→ **Task to complete**: Every line of the material must be copied exactly, from the first to the last.

»»

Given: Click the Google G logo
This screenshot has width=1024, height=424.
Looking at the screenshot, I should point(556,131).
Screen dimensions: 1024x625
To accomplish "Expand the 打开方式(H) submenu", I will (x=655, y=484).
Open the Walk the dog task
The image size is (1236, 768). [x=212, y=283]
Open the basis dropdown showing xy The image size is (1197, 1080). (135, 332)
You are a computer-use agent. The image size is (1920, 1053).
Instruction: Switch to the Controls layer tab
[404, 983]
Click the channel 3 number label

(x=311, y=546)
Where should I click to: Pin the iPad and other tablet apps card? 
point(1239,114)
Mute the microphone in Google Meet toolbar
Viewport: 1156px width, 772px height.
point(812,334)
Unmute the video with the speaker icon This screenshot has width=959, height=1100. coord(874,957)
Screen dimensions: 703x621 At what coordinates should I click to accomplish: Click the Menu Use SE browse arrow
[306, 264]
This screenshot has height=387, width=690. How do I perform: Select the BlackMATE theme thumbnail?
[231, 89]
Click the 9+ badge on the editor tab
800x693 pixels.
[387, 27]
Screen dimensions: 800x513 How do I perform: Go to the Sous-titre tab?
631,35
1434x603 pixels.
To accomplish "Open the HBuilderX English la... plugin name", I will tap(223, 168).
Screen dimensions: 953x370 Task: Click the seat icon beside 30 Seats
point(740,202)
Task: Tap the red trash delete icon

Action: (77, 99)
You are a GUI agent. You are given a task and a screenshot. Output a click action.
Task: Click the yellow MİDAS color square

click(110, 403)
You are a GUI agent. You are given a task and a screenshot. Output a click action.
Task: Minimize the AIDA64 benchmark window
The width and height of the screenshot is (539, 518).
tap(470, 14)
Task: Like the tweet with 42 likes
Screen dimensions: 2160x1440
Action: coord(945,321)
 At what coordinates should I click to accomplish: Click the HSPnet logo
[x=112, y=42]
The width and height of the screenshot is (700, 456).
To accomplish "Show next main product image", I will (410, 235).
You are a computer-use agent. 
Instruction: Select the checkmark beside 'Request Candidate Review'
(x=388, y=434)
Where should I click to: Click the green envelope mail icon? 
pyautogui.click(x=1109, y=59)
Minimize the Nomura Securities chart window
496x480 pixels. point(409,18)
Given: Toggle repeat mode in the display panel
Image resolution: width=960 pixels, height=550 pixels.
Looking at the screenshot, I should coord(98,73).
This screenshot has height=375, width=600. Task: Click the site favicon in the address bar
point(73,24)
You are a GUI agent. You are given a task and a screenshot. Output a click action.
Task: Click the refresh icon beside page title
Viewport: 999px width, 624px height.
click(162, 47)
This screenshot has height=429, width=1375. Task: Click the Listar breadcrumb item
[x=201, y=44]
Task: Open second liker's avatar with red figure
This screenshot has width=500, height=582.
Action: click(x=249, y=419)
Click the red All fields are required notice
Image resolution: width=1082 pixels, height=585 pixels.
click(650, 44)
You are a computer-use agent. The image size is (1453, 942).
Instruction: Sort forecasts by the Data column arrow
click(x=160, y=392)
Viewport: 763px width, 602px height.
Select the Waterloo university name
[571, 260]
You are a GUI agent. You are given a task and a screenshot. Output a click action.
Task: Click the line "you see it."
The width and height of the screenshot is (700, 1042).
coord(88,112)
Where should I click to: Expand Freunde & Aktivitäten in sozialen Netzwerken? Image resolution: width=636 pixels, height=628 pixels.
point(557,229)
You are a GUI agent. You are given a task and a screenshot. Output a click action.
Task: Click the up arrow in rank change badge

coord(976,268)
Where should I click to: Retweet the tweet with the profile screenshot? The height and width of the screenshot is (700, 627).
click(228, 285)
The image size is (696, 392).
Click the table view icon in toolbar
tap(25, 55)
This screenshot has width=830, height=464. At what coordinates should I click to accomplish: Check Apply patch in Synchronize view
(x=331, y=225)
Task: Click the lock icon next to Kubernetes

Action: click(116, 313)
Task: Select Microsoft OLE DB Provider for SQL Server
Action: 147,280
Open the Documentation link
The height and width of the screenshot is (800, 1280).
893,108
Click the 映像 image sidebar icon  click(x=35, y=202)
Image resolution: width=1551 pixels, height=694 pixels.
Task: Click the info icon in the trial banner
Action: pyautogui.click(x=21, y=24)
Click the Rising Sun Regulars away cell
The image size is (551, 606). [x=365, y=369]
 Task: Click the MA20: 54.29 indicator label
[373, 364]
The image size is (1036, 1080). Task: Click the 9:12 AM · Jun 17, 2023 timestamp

««

→ **Result**:
Given: Click the Google G logo
This screenshot has width=1024, height=424.
Looking at the screenshot, I should point(556,131).
Screen dimensions: 1024x625
To accomplish "Expand the 打开方式(H) submenu", I will (x=655, y=484).
Open the Walk the dog task
The image size is (1236, 768). [x=212, y=283]
Open the basis dropdown showing xy The image size is (1197, 1080). (135, 332)
You are a computer-use agent. The image size is (1920, 1053).
Instruction: Switch to the Controls layer tab
[404, 983]
Click the channel 3 number label

(x=311, y=546)
Where should I click to: Pin the iPad and other tablet apps card? 
point(1239,114)
Mute the microphone in Google Meet toolbar
Viewport: 1156px width, 772px height.
point(812,334)
Unmute the video with the speaker icon This screenshot has width=959, height=1100. coord(874,957)
Screen dimensions: 703x621 At what coordinates should I click to accomplish: Click the Menu Use SE browse arrow
[306, 264]
This screenshot has height=387, width=690. How do I perform: Select the BlackMATE theme thumbnail?
[231, 89]
Click the 9+ badge on the editor tab
800x693 pixels.
[387, 27]
Screen dimensions: 800x513 How do I perform: Go to the Sous-titre tab?
631,35
1434x603 pixels.
To accomplish "Open the HBuilderX English la... plugin name", I will tap(223, 168).
Screen dimensions: 953x370 Task: Click the seat icon beside 30 Seats
point(740,202)
Task: Tap the red trash delete icon

Action: (77, 99)
You are a GUI agent. You are given a task and a screenshot. Output a click action.
Task: Click the yellow MİDAS color square

click(110, 403)
You are a GUI agent. You are given a task and a screenshot. Output a click action.
Task: Minimize the AIDA64 benchmark window
The width and height of the screenshot is (539, 518).
tap(470, 14)
Task: Like the tweet with 42 likes
Screen dimensions: 2160x1440
Action: coord(945,321)
 At what coordinates should I click to accomplish: Click the HSPnet logo
[x=112, y=42]
The width and height of the screenshot is (700, 456).
To accomplish "Show next main product image", I will (410, 235).
You are a computer-use agent. 
Instruction: Select the checkmark beside 'Request Candidate Review'
(x=388, y=434)
Where should I click to: Click the green envelope mail icon? 
pyautogui.click(x=1109, y=59)
Minimize the Nomura Securities chart window
496x480 pixels. point(409,18)
Given: Toggle repeat mode in the display panel
Image resolution: width=960 pixels, height=550 pixels.
Looking at the screenshot, I should coord(98,73).
This screenshot has height=375, width=600. Task: Click the site favicon in the address bar
point(73,24)
You are a GUI agent. You are given a task and a screenshot. Output a click action.
Task: Click the refresh icon beside page title
Viewport: 999px width, 624px height.
click(162, 47)
This screenshot has height=429, width=1375. Task: Click the Listar breadcrumb item
[x=201, y=44]
Task: Open second liker's avatar with red figure
This screenshot has width=500, height=582.
Action: click(x=249, y=419)
Click the red All fields are required notice
Image resolution: width=1082 pixels, height=585 pixels.
click(650, 44)
You are a computer-use agent. The image size is (1453, 942).
Instruction: Sort forecasts by the Data column arrow
click(x=160, y=392)
Viewport: 763px width, 602px height.
Select the Waterloo university name
[571, 260]
You are a GUI agent. You are given a task and a screenshot. Output a click action.
Task: Click the line "you see it."
The width and height of the screenshot is (700, 1042).
coord(88,112)
Where should I click to: Expand Freunde & Aktivitäten in sozialen Netzwerken? Image resolution: width=636 pixels, height=628 pixels.
point(557,229)
You are a GUI agent. You are given a task and a screenshot. Output a click action.
Task: Click the up arrow in rank change badge

coord(976,268)
Where should I click to: Retweet the tweet with the profile screenshot? The height and width of the screenshot is (700, 627).
click(228, 285)
The image size is (696, 392).
Click the table view icon in toolbar
tap(25, 55)
This screenshot has width=830, height=464. At what coordinates should I click to accomplish: Check Apply patch in Synchronize view
(x=331, y=225)
Task: Click the lock icon next to Kubernetes

Action: click(116, 313)
Task: Select Microsoft OLE DB Provider for SQL Server
Action: 147,280
Open the Documentation link
The height and width of the screenshot is (800, 1280).
893,108
Click the 映像 image sidebar icon  click(x=35, y=202)
Image resolution: width=1551 pixels, height=694 pixels.
Task: Click the info icon in the trial banner
Action: pyautogui.click(x=21, y=24)
Click the Rising Sun Regulars away cell
The image size is (551, 606). [x=365, y=369]
 Task: Click the MA20: 54.29 indicator label
[373, 364]
The image size is (1036, 1080). Task: Click the 9:12 AM · Jun 17, 2023 timestamp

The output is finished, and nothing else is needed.